Dolor de pechos, ¿estoy embarazada?

1080 720 Carmen Meixide

El dolor de pechos está muy relacionado con el ciclo menstrual; para muchas mujeres es uno de los síntomas inequívocos de la llegada de la menstruación y para la mayoría también es una de las primeras molestias que avisan de que se ha dado el embarazo. Sin embargo, un dolor puede estar diciéndonos muchas cosas…

Justo después de la concepción, y por tanto, desde los primeros instantes de embarazo, los pechos comienzan a prepararse para cuando les toque dar de mamar; esta preparación les supone una serie de cambios que los hacen más grandes y sensibles. El aumento de tamaño se lo debemos a la prolactina, la oxitocina, la hormona lactógena placental y la luteinizante, todas ellas hormonas que participan en la formación de la leche materna. Al ir formándose los conductos lácteos en el pecho se suele acumular grasa en ellos, razón por la que los pechos pueden llegar a aumentar hasta una talla sólo en los dos primeros meses de embarazo. Cuando esto pasa, la piel se estira, provocando cosquilleos, picores y molestias, éstas últimas debidas también a la acción del aumento de las hormonas, especialmente de los estrógenos y la progesterona.
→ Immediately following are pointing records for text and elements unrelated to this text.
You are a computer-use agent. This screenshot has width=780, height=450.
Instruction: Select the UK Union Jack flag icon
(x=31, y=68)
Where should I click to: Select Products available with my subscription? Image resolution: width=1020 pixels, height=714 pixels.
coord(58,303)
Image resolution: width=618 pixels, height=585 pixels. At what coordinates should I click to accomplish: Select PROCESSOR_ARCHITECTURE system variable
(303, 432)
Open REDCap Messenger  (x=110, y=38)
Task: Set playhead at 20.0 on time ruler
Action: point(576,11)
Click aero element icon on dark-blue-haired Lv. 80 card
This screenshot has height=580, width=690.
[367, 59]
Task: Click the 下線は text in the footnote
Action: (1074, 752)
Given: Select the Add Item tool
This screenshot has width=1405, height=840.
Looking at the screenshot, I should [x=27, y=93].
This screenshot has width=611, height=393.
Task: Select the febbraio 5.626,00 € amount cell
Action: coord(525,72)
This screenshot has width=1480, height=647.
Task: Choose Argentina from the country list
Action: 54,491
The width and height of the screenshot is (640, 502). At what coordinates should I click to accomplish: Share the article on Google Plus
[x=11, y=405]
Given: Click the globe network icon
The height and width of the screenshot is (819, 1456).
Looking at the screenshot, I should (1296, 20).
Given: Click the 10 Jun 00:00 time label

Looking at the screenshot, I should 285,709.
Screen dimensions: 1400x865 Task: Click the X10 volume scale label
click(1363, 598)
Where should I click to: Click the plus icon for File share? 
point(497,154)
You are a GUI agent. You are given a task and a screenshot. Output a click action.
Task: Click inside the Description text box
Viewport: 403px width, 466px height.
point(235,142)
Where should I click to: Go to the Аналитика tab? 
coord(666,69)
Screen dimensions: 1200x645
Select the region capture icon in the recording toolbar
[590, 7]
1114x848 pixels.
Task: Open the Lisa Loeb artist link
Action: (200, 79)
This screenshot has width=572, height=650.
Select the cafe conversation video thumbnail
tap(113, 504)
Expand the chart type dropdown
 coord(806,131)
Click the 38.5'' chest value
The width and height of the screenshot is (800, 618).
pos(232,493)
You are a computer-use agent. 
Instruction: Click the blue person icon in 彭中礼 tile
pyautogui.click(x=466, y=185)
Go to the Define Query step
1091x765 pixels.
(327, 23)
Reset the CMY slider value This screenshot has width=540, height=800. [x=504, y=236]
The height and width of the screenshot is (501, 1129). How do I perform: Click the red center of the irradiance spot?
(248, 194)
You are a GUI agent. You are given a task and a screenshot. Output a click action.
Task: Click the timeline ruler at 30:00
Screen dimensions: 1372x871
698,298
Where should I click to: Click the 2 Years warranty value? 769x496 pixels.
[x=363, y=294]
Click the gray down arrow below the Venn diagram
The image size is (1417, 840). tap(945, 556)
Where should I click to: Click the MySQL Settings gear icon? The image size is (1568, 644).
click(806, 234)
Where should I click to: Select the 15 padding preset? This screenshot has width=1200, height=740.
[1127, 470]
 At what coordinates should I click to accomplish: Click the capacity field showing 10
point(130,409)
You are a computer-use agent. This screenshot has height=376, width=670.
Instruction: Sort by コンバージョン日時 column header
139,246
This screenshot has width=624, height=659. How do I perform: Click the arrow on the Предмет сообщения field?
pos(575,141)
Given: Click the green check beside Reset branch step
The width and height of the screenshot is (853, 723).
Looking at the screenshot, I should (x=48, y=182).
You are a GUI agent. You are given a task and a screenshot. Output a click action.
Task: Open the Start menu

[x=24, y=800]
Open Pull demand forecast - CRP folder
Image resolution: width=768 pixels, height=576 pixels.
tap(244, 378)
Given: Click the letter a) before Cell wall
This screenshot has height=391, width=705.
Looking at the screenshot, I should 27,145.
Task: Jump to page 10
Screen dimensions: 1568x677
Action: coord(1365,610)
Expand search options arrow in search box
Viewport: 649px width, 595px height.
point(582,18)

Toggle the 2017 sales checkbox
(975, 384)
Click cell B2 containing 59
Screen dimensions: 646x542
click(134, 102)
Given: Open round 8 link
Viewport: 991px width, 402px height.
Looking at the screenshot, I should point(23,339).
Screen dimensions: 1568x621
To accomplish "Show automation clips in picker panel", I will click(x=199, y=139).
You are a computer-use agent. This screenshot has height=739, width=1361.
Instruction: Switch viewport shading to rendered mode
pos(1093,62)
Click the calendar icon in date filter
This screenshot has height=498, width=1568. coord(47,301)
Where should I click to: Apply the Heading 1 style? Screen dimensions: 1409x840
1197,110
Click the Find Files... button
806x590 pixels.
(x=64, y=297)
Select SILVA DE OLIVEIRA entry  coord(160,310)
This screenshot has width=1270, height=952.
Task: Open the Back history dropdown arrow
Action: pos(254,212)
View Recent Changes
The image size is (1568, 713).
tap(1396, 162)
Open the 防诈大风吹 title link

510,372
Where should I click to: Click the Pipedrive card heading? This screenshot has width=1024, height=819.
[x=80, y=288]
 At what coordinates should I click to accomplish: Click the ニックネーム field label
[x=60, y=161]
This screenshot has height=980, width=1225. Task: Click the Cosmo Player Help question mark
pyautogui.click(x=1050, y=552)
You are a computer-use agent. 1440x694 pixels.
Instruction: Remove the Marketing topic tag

Además, las venas de los senos se hacen mucho más visibles, ya que la sangre circula en mayor cantidad, los pezones se oscurecen y las areolas además crecen, sus pequeñas glándulas aumentan, se vuelven irregulares y segregan una sustancia oleaginosa que evita que se resequen y agrieten.

dolor de pechos

Durante todo el embarazo los senos siguen creciendo, el aumento de las glándulas lácteas y el peso adicional contribuyen a la sensibilidad de los mismos.

Sin embargo, pese a ser un dolor muy característico del embarazo, también es uno de los síntomas más comunes del síndrome premenstrual. Esto hace que a veces confundamos los dolores, y pensemos que un dolor de pechos nos avisa de que se ha producido el embarazo, cuando en realidad lo que está a punto de venirnos es la regla. Este tipo de dolor se debe a los cambios que se producen en las mamas por la acción de la progesterona y los estrógenos, ocurre de manera cíclica, dura entre 5 y 7 días y afecta a la mitad de las mujeres en edad fértil. La llegada de la menstruación es la manera más eficaz de alejar cualquier duda sobre si es el dolor que anuncia el esperado embarazo o no.

Además, el dolor de pechos también puede no guardar ningún tipo de relación ni con el ciclo menstrual ni con el embarazo: unas mamas grandes pueden, por su propio peso, producir dolor; la mastopatía fibroquística -una alteración benigna en el tejido mamario- también puede acompañarse de dolor; un golpe o traumatismo; una mastitis… Asimismo, un dolor en alguna parte del cuerpo que esté cerca de las mamas también puede confundirnos y hacernos creer que nos duelen estas cuando en realidad el foco del dolor está en los músculos del pecho, las costillas o incluso la columna cervical o dorsal.